Montalbano advirtió un cambio de actitud en el hombre que tenía delante. Si antes había hecho las preguntas con una especie de indiferencia, ahora observó en los ojos que lo miraban una atención distinta que lo sorprendió. Cuando subía la cuesta hacia el corral ¿no se prometió que arrestaría a Borruso a la primera contradicción? ¿Por qué ahora estaba dispuesto a darle tiempo?

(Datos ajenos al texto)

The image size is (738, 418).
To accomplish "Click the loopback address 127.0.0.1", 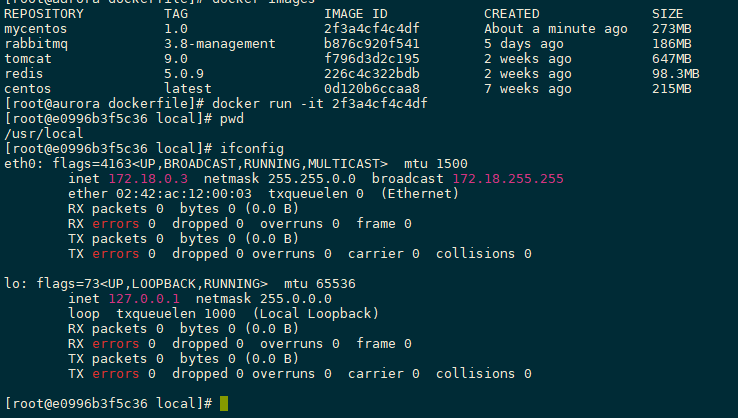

Tomaron asiento. Montalbano observó, como con los ojos de otro, que ahora él y el sargento se encontraban en la misma posición, en los mismos banquitos que habían ocupado los dos campesinos que fueron a pedir justicia a Borruso. Sólo que la perspectiva debía invertirse: hasta que se probase lo contrario, él y el sargento eran los representantes de la justicia. Y Borruso, si no el imputado, al menos el sospechoso. Pero Gaetano Borruso permanecía en su asiento con la sencillez y al mismo tiempo la autoridad de un juez natural.

—¿Quieren un poco de vino? —preguntó señalando la botella.

Billè aceptó y bebió un sorbo. Montalbano lo rechazó con un gesto cortés.

—No fui yo quien mató a Casio Alletto —dijo tranquilamente Borruso—; si lo hubiera hecho ya me habría entregado. —Las palabras que se dicen vibran de una manera particular, las palabras que dicen la verdad tienen una vibración distinta de las demás—. ¿Por qué creen que fui yo?

—Porque se sabe que fue Alletto quien le robó las cabras —contestó Montalbano.

—Yo no mataría a nadie, aunque me robara todas las cabras.

—Y luego está el asunto de los zapatos claveteados. Como los que lleva puestos.

Gaetano Borruso los miró como si los viera por primera vez.

—Los llevo desde hace cinco años. Son unos zapatos fuertes, buenos. Dicen que los que les daban a nuestros soldados en Rusia, en la última guerra, tenían la suela de cartón. En cambio éstos la tienen de cuero, seguro. Después de haberlos sacado del depósito, mi padre sólo gastó un par. Los tenía puestos cuando murió en el campo, mientras trabajaba la tierra. Cuando lo amortajé, le puse un par nuevo. Quedaron cuarenta y ocho.